- Our Town
How much support did neighbourhood plan rejection have?
To the editor:
This is a supplement to my comments in last week’s edition regarding John Sbragia’s letter in which he argues that the previous council (2008-2011) had no choice but to reject the CRC Neighbourhood Plan (July 26).
Part of his argument was the assertion that the “public consultation process” showed that a “majority of islanders” supported council’s decision. I assume that, by “islanders,” Mr. Sbragia meant the Bowen electorate. This comprised about 2,300 people in the last local election, so that a majority would have to be in excess of about 1150.

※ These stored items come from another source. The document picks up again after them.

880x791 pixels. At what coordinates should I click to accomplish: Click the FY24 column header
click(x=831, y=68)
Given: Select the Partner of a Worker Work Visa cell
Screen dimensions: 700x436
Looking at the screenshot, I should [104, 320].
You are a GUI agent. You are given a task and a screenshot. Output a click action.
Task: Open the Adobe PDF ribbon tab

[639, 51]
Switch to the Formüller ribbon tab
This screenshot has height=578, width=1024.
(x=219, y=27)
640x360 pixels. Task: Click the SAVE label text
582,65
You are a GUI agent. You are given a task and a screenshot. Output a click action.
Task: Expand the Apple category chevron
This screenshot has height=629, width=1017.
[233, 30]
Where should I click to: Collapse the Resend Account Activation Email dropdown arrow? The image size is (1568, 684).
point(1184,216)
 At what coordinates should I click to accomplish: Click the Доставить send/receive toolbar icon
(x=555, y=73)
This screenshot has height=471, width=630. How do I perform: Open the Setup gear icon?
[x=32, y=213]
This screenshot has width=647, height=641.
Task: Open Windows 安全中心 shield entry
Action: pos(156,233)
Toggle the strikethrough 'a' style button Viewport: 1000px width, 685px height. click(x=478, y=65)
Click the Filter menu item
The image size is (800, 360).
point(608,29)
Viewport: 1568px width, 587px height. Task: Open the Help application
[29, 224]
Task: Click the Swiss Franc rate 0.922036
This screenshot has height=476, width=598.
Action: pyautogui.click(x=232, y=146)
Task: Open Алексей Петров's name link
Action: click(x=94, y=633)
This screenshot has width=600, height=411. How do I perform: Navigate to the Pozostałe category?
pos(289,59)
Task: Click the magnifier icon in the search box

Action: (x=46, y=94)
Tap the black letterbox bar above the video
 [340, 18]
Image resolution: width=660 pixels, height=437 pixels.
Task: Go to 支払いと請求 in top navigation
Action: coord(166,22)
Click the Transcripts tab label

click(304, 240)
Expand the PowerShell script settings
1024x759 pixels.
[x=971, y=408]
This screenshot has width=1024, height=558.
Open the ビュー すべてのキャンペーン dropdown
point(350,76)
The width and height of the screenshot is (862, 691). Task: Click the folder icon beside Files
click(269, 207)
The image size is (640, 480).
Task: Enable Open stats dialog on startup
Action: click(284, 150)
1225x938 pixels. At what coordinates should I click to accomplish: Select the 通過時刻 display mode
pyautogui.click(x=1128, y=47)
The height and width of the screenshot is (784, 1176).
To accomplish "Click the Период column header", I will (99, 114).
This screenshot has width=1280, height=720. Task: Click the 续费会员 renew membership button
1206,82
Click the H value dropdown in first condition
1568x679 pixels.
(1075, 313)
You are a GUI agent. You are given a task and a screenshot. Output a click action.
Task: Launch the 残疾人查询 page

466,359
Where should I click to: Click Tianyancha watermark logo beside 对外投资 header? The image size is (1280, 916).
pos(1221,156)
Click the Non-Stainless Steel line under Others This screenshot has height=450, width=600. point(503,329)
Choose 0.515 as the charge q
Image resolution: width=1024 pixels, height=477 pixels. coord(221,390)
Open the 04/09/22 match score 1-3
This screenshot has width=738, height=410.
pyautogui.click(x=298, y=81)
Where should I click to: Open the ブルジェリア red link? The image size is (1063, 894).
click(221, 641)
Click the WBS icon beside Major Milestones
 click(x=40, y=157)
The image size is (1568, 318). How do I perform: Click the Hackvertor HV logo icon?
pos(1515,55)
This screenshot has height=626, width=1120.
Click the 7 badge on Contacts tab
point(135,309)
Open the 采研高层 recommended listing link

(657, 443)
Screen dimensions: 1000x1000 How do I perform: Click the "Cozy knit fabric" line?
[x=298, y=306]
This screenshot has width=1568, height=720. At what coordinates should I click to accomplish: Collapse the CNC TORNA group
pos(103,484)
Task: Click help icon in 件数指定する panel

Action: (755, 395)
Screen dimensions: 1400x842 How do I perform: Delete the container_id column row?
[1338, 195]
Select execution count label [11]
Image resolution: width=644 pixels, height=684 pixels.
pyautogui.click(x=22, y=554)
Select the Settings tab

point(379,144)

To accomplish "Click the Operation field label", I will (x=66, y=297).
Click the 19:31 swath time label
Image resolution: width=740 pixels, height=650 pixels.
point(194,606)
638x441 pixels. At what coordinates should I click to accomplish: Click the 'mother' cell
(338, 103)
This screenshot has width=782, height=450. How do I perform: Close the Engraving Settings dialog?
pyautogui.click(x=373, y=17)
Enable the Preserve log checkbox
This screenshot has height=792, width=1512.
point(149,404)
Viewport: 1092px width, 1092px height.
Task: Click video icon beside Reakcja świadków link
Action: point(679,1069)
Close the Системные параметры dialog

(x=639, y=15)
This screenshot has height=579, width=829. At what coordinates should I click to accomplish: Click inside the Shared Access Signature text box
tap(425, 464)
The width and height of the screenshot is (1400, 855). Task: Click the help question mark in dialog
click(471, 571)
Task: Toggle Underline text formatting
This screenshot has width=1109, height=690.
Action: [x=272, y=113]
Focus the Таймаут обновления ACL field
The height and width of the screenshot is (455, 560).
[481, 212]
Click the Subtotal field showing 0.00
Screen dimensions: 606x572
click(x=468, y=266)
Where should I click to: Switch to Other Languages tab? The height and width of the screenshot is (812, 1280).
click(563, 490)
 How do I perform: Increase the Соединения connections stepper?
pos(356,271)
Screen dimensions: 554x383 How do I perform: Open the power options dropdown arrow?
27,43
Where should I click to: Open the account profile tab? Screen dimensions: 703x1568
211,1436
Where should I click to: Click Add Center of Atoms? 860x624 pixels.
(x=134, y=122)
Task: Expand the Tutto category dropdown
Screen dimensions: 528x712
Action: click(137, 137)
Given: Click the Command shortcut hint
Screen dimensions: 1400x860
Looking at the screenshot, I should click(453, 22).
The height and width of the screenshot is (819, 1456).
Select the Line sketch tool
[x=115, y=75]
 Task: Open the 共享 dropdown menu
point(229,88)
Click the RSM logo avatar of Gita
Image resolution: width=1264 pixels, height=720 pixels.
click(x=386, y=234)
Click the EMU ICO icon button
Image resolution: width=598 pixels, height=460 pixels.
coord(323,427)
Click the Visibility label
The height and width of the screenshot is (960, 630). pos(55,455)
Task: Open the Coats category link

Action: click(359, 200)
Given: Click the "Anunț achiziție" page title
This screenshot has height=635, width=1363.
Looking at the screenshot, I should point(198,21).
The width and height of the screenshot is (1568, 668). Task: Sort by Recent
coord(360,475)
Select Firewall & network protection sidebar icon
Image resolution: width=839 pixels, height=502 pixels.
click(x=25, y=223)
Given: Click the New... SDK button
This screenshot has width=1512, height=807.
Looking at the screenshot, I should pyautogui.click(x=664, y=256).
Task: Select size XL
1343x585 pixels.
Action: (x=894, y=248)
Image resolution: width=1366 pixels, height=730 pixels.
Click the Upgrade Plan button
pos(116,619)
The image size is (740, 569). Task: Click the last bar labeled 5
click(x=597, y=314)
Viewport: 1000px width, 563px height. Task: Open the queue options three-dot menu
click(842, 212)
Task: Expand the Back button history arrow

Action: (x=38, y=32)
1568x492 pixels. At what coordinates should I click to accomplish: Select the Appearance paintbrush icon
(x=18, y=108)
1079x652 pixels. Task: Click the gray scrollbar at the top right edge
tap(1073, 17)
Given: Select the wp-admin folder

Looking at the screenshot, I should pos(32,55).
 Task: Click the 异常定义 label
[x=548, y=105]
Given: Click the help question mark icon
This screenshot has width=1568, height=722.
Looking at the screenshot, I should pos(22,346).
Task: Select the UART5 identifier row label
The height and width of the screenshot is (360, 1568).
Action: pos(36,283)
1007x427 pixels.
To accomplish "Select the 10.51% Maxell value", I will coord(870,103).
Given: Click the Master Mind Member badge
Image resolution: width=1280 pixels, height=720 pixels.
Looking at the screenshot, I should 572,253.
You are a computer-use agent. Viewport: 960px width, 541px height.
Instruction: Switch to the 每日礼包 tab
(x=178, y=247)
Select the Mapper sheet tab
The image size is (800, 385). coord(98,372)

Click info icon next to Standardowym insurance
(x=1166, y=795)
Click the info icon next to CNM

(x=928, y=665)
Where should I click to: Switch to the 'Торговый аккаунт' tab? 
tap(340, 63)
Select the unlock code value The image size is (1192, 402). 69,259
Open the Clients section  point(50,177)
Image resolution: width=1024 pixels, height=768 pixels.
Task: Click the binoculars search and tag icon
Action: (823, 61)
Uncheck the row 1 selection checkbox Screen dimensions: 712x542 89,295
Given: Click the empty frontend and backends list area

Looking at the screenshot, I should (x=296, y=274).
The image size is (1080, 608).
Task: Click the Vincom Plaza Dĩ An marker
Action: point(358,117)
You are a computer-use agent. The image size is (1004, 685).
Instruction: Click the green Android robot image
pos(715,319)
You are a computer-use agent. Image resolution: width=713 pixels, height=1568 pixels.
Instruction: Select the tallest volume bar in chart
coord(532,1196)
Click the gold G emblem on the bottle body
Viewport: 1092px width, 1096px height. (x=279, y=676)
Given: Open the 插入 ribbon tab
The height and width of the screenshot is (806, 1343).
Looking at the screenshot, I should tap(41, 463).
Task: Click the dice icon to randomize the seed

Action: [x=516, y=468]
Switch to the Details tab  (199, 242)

Mr. Sbragia provides no evidence that the level of support for the council’s decision was in fact of this magnitude. Perhaps he was drawing inferences from the events that occurred shortly before the council’s decision: the letter writing campaign, the 650-plus petition, and the single public meeting held by the municipality regarding the plan; if so, I would suggest that people who participate in letter-writing campaigns, sign petitions, and attend public meetings seldom constitute anything like a representative sample of their community.
There’s a further aspect to this. Even if at that time a majority of electors supported the council decision, how many of them did so believing that there would be a third option superior to both the neighbourhood plan and the 10-acre subdivision? I expect that much (most?) of the opposition to the plan would have disappeared if council had done what it should have done: informed the public that there was a very good chance that there would not be a third option and that, accordingly, the choice was really only between the plan and the 10-acre lots.
There is a sad little irony here. Whatever chance there was for a third option, it was destroyed by the council’s brusque, tactless rejection of the neighbourhood plan—a proposal that, at the request of the preceding council (2005-08), had been developed by the CRC owners at a cost of some $2.5 million and a delay of at least two years; indeed, that council had already given provisional approval to the plan in first reading.